Strangely, to all of this, last week, Ribadu directed his anger at critics.  “We’ll shut you up!” he thundered in his fake reality he called “Tinubu Gains.”

He described a fictitious place where, among others:  Hundreds of bandits are killed today, everyday… You move everywhere now, free of fear…Tinubu gains.

This Lakurawas: they are making a mistake.  Nobody ever dares Tinubu and wins.
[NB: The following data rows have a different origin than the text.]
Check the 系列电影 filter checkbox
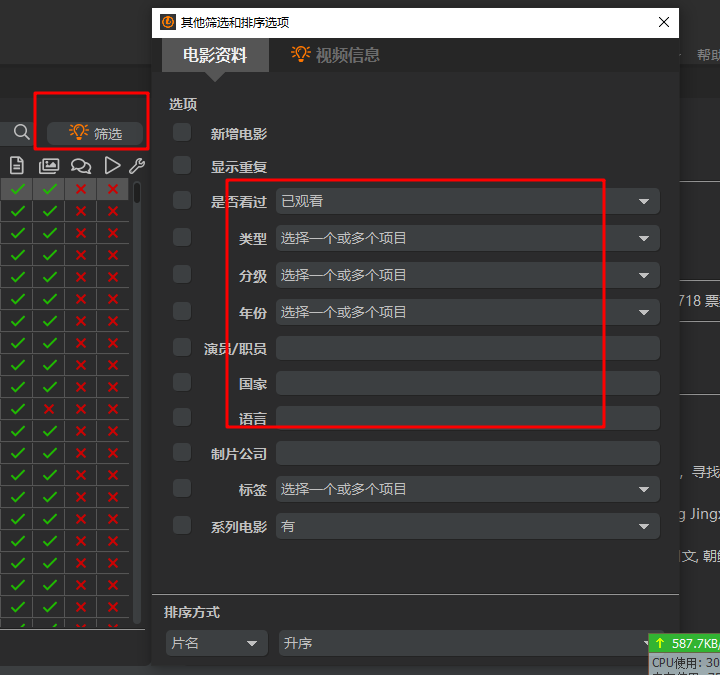Image resolution: width=720 pixels, height=675 pixels. pos(182,525)
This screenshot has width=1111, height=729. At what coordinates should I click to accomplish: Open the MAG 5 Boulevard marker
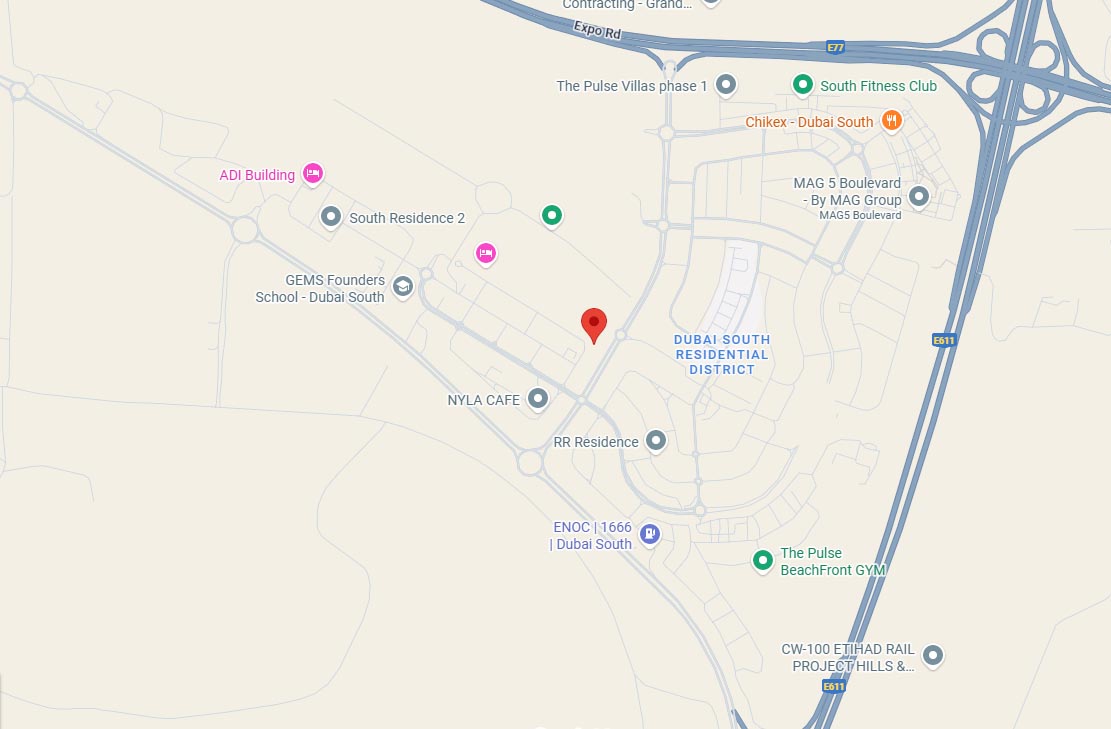(919, 196)
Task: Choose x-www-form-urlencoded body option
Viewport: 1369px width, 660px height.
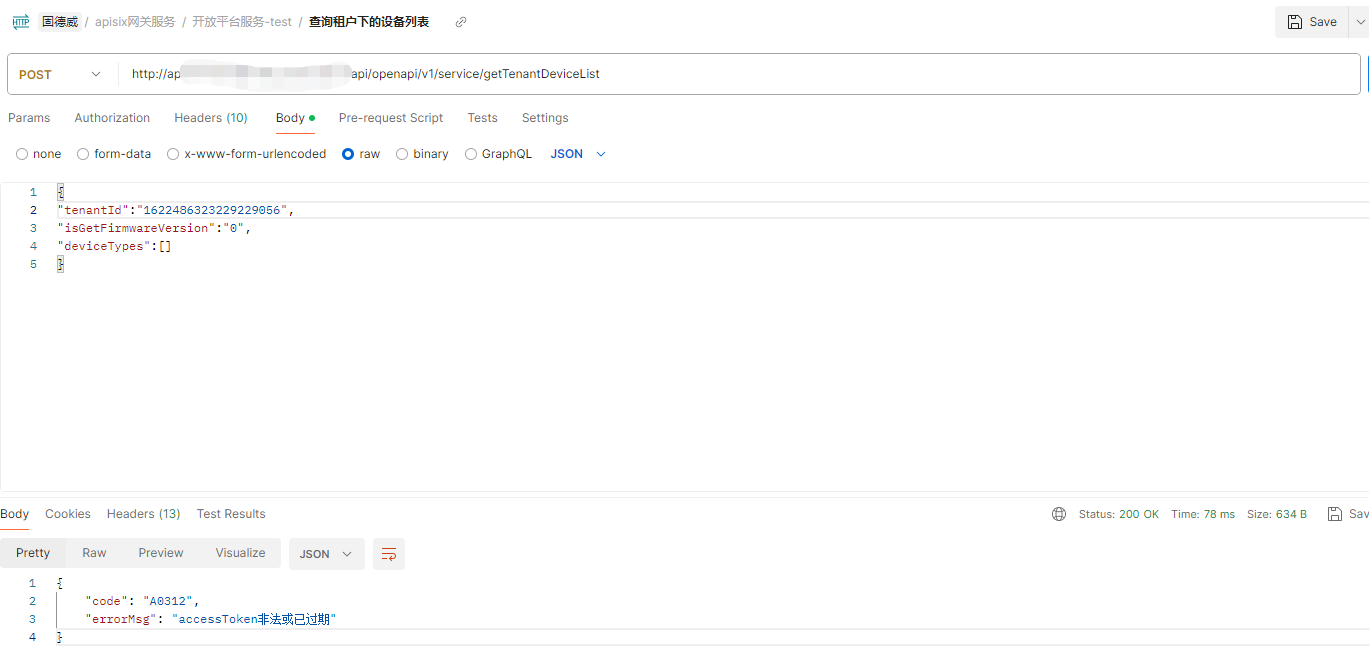Action: [x=173, y=154]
Nobody…Nobody has ever defeated Tinubu…we will kick you out of Nigeria.

This is a Nigeria of 2024…where I can assure you the critics will be quiet, one after the other…

The naira will be stabilized…Tinubu Gains.

We are not jokers.  Tinubu is a success.  It has never been a failure with him.

The focus of Ribadu’s anger, it seems, are his old friends and colleagues – the critics.  Except for his mischievous misunderstanding that they are no longer just a few people with microphones or pens but Nigerians everywhere – hungry, deprived, deceived, and angry.

As a streetwalker myself, I have been with them on the streets, in markets and in street corners.  They are farmers and market women and teachers and nurses and drivers and students and job-hunters.  To shut them up, someone is going to have to show them governance, integrity, seriousness, work, and results.

And grains.  Tinubu Grains, perhaps.

Not Tinubu Gains or Tinubu’s Grains, but food for starving stomachs.

“Tinubu Gains” without—or in place of—“Tinubu Grains” is a joke.  “Tinubu Gains,” for a government that cannot find the courage to probe the Buhari kleptocracy is Hopelessness.  It is Nigeria Betrayed.

But let us also remember that Ribadu spoke in the same week that the US said of the Nigerian people, in connection with Tinubu, something that nobody on earth can even whisper about Americans.

It began in September 2023, in Chicago, when Tinubu begged a judge for an emergency hold on another judge’s order for his Chicago State University records to be released.

His reason: “Severe and irreparable harm will be done,” his lawyer pleaded on the very day that CSU had been ordered to release the documents.

CSU eventually released some of Tinubu’s academic records, as did the FBI later of some of its 2500 documents relating to Tinubu.

Tinubu had at the time come under considerable scrutiny for his role in a case in the 1990s in Chicago, in which he was named as the owner of several bank accounts that were used to launder money for a heroin distribution network.

That led to his famous forfeiture of about $450,000 to the US government, but while the members of the drug ring were criminally charged, Tinubu was curiously not.

Still, there was nothing in the precincts of “severe and irreparable” harm in any of those records.

So, what had thrown the Nigerian leader into such panic?

Last week, it seemed that a plausible answer was forced into the open in the ongoing FOIA disclosure case about Tinubu’s drug trafficking records seeking to have the redactions removed from some files, with the CIA, FBI, and DEA appearing to confirm that the Nigerian leader is an asset requiring protection.

And they did it not in what they did not say, but in what they said: “We oppose full, unredacted disclosure…because we believe that while Nigerians have a right to be informed about what their government is up to, they do not have a right to know what their president is up to.”

Can you imagine anyone on earth telling the American people such a thing to protect an ordinary foreigner?

Neither can I. So yes, Ribadu, A New Nigeria is Possible.  But not like this.